A freelance journalist arrested for allegedly defaming the powerful chief minister of Uttar Pradesh is awaiting release after India's Supreme Court ordered that he be freed, amid concern about tightening curbs on free speech.
The lawyer of Mr Prashant Kanojia said that while all procedures had been completed, there was an "inexplicable delay'' over his release.
Mr Kanojia had shared a tweet that contained a video in which a woman claimed to have video chatted with Chief Minister Yogi Adityanath for a year. Ms Hema Saxena also said that she had sent a marriage proposal to Mr Adityanath, a Hindu monk.
Mr Kanojia was arrested at his home in New Delhi last Saturday by police from Uttar Pradesh after he uploaded and commented on the video on Twitter and Facebook.
He was charged with criminal defamation, which carries a maximum sentence of two years' jail.
However, the Supreme Court on Tuesday ordered Uttar Pradesh police to release Mr Kanojia, noting that the arrest was wrong.
"We may disapprove of these tweets but we (also) disapprove of the denial of liberty," said the Supreme Court, which did not go into the details. The case against the journalist continues.
The police have maintained that his comments and the spread of the woman's claims defamed Mr Adityanath, who belongs to the ruling Bharatiya Janata Party (BJP).
Two other journalists - Mr Ishika Singh, head of a private television news channel, and its editor Anuj Shukla - were also arrested for defamation following a discussion on Ms Saxena's comments.
The arrests drew condemnation from many journalists and media groups as an attack on freedom of expression and press freedom.
The Editors' Guild called the police action high-handed and arbitrary, and said it "amounts to an authoritarian misuse of laws".
"It is our firm belief that journalists ought to conduct themselves responsibly, yet at the same time, we feel that criminal provisions of the defamation law should be taken off the statute books, given their repeated use against journalists and others," said a group of media organisations, including the Indian Women's Press Corps, Press Club of India, South Asian Women in the Media and the Press Association.

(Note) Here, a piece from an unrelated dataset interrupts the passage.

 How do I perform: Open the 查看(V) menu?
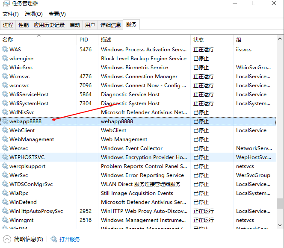[x=57, y=14]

India has more than 400 news and current affairs channels, as well as dozens of English, Hindi and regional language newspapers and news websites.

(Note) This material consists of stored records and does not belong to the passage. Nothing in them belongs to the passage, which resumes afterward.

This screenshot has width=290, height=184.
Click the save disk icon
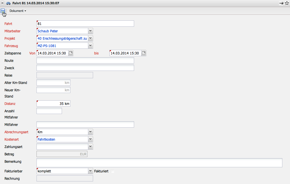point(3,11)
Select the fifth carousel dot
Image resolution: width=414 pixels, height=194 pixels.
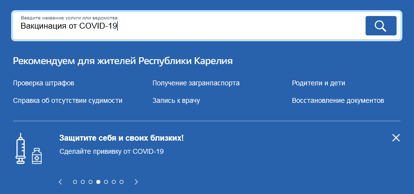106,182
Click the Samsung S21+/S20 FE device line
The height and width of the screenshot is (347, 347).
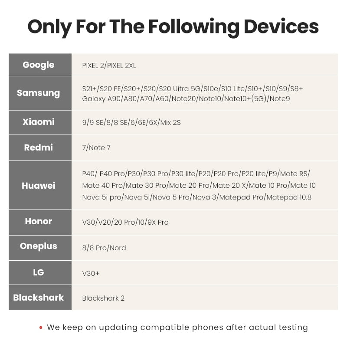192,88
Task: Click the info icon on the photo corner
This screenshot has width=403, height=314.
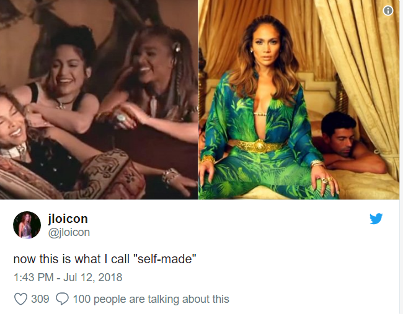Action: [388, 11]
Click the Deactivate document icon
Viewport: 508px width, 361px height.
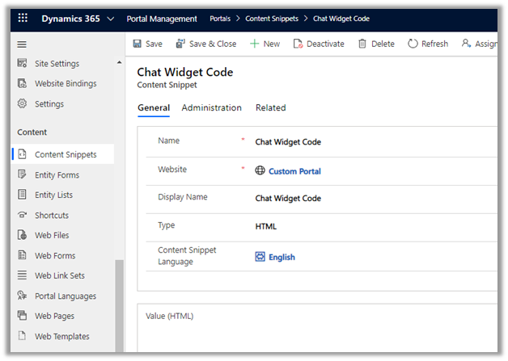coord(298,44)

The media, known for its aggressive style of journalism, has faced severe challenges in recent years, including increasing reports of intimidation, death threats and trolling.
There is also rising concern that journalists are being targeted by those in power through the use of laws, such as the defamation and sedition legislation, as well as the National Security Act.
India is ranked 140th out of 180 countries in the 2019 World Press Freedom Index, down from 138th last year and 136th in 2017.
"Clearly, therefore, this response of the police is an attempt to intimidate anyone who takes a swipe at those in power," the Indian Express said in an editorial.
"The (Uttar Pradesh) police are doing what is, disturbingly, becoming frequent, evident in the shameful string of arrests of men and women across the country for posting or even forwarding material critical of those in power," it added.
In north-eastern Assam, scholar and award-winning author Hiren Gohain faces charges of sedition for criticising the now-lapsed Citizenship (Amendment) Bill, aimed at allowing non-Muslims from Muslim-majority countries such as Bangladesh to settle in India.
In Manipur, adjacent to Assam, journalist Kishorechand Wangkhem was sentenced to a year's jail under the National Security Act for a Facebook post criticising Chief Minister Nongthombam Biren Singh of the BJP.
Veteran journalist Mrinal Pandey said Mr Kanojia's case was clearly aimed at creating fear among young journalists, especially those writing about people in power.
"It does impact freedom of speech. I am glad all major journalist organisations have condemned it," she added.